§ **Document extract**:
Dean Rusk, then Secretary of State, declared some years after the event that developments within the Warsaw Pact area were ‘never an issue of war and peace between us and the Soviet Union – however ignoble this sounds’.
The Soviet leadership in the early summer of 1968 – some Stalin appointees, others covertly nursing potentially reformist ideas – was divided by what was happening in Prague. The tune in Czechoslovakia was being called by the relatively inexperienced Slovak Alexander Dubcek, who was capable of obduracy in policy-making but could be susceptible when it came to ostensibly reasonable deviations from the Party line. This clearly happened with proposals discussed by some intellectuals during the so-called Prague Spring; their political viability was another matter.
That Spring was all about reform – a word which did not then have much currency in Moscow – and it is not surprising that the unimaginative and inadequate Leonid Brezhnev, general secretary of the Soviet Communist party, and the dour Soviet premier Alexei Kosygin felt that the Kremlin’s policy-makers were losing the plot. They were aware that Dubcek could be an unsettling and possibly contagious influence.

§ **Objective 1**:
From the excerpt on the Prague Spring, write out the passage between "Dean Rusk, then" and "ignoble this sounds’.", inclusive.
§ **Objective 2**:
Condense the paragraph of the Prague Spring excerpt that begins "That Spring was all about reform" into a short bulleted list, keeping its main facts.

Word and element pointing rows
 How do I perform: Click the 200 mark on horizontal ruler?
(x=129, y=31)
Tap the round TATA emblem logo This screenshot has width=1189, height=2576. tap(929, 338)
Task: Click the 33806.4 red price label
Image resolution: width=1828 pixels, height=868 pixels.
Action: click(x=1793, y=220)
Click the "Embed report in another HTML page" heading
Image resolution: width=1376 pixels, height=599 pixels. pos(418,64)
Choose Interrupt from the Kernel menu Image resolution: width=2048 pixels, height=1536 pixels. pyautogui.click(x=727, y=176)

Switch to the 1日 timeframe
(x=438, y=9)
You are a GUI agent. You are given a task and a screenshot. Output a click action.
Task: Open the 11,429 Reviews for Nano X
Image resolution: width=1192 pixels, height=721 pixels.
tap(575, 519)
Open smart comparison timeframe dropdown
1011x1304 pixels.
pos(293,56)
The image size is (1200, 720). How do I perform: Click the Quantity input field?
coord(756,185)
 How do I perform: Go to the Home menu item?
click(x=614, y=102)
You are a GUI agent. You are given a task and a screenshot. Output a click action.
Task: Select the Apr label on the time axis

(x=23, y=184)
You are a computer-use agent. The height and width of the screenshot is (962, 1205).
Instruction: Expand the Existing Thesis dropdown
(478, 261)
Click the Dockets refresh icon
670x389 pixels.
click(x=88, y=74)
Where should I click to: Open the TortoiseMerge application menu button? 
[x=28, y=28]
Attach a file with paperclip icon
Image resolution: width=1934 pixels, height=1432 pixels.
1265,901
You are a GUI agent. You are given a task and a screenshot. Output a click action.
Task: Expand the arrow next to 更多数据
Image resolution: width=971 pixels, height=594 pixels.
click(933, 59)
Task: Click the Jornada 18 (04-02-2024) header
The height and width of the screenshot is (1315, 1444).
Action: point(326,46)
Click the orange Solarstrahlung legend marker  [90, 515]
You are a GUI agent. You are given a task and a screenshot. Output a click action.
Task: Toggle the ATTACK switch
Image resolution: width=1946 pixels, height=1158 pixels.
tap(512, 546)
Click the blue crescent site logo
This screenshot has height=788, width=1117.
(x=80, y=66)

§ **Complete answer 1**:
Dean Rusk, then Secretary of State, declared some years after the event that developments within the Warsaw Pact area were ‘never an issue of war and peace between us and the Soviet Union – however ignoble this sounds’.

§ **Complete answer 2**:
- The Prague Spring was about reform, a word with little currency in Moscow at the time.
- Leonid Brezhnev, general secretary of the Soviet Communist party, and Soviet premier Alexei Kosygin felt the Kremlin's policy-makers were losing the plot.
- They were aware that Dubcek could be an unsettling and possibly contagious influence.